Task objective:
Reproduce the records word for word, apart from the images they contain.

*** Opening Dataset entries ***

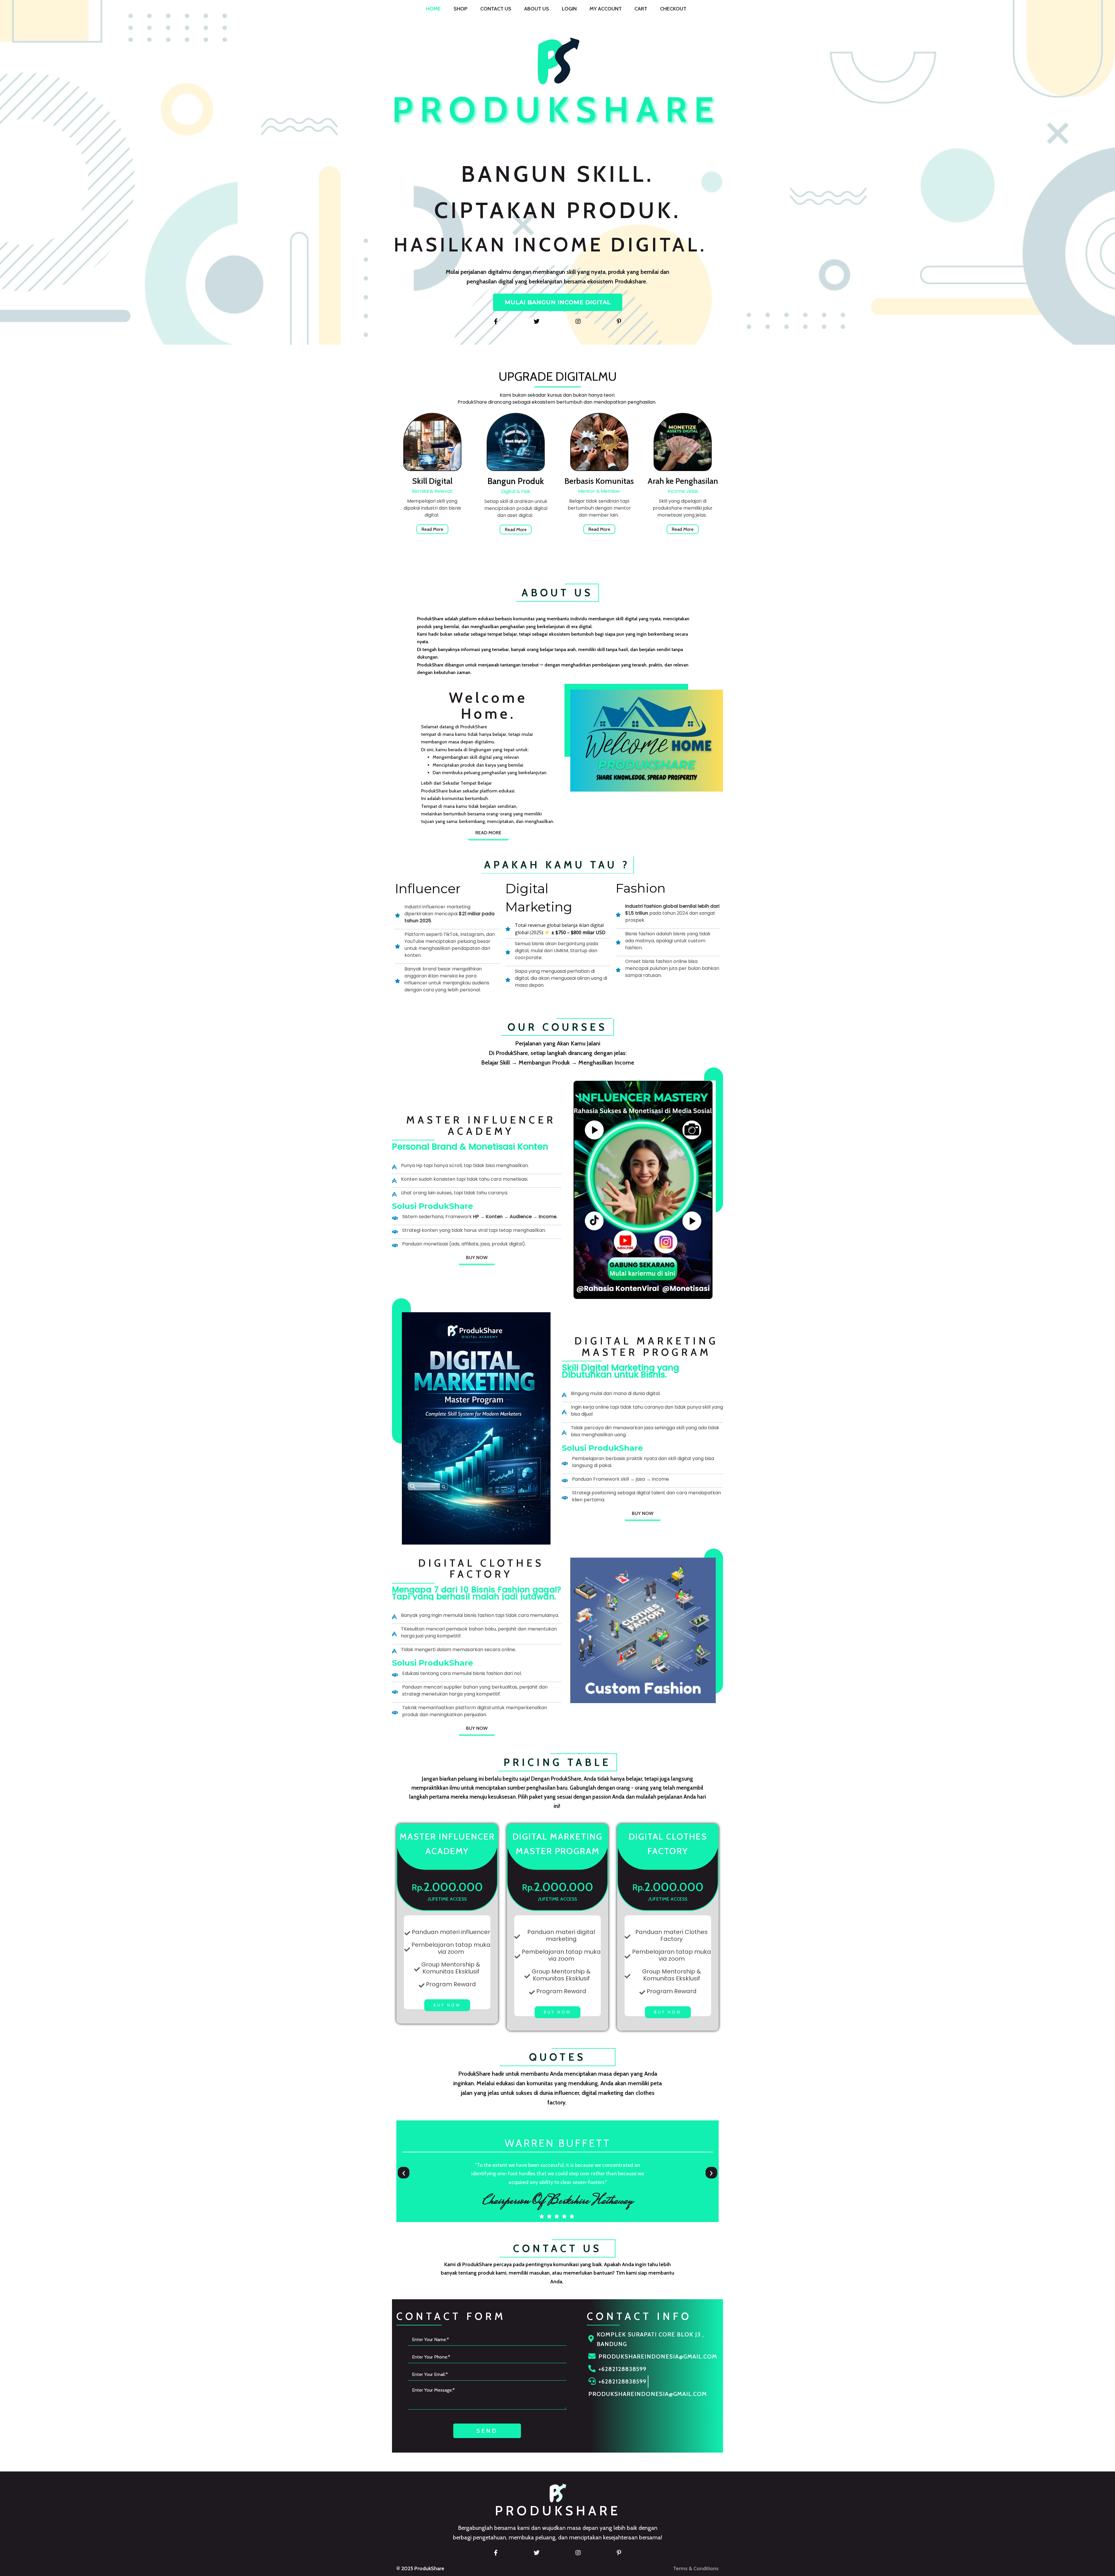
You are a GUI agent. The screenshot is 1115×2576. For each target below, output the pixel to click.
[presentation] (403, 2172)
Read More (432, 529)
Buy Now (447, 2005)
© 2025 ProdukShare (420, 2568)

*** Closing Dataset entries ***

Written response:
You are a GUI agent. The screenshot is 1115×2576. For each target below, output the pixel to click.
[presentation] (403, 2172)
Read More (432, 529)
Buy Now (447, 2005)
© 2025 ProdukShare (420, 2568)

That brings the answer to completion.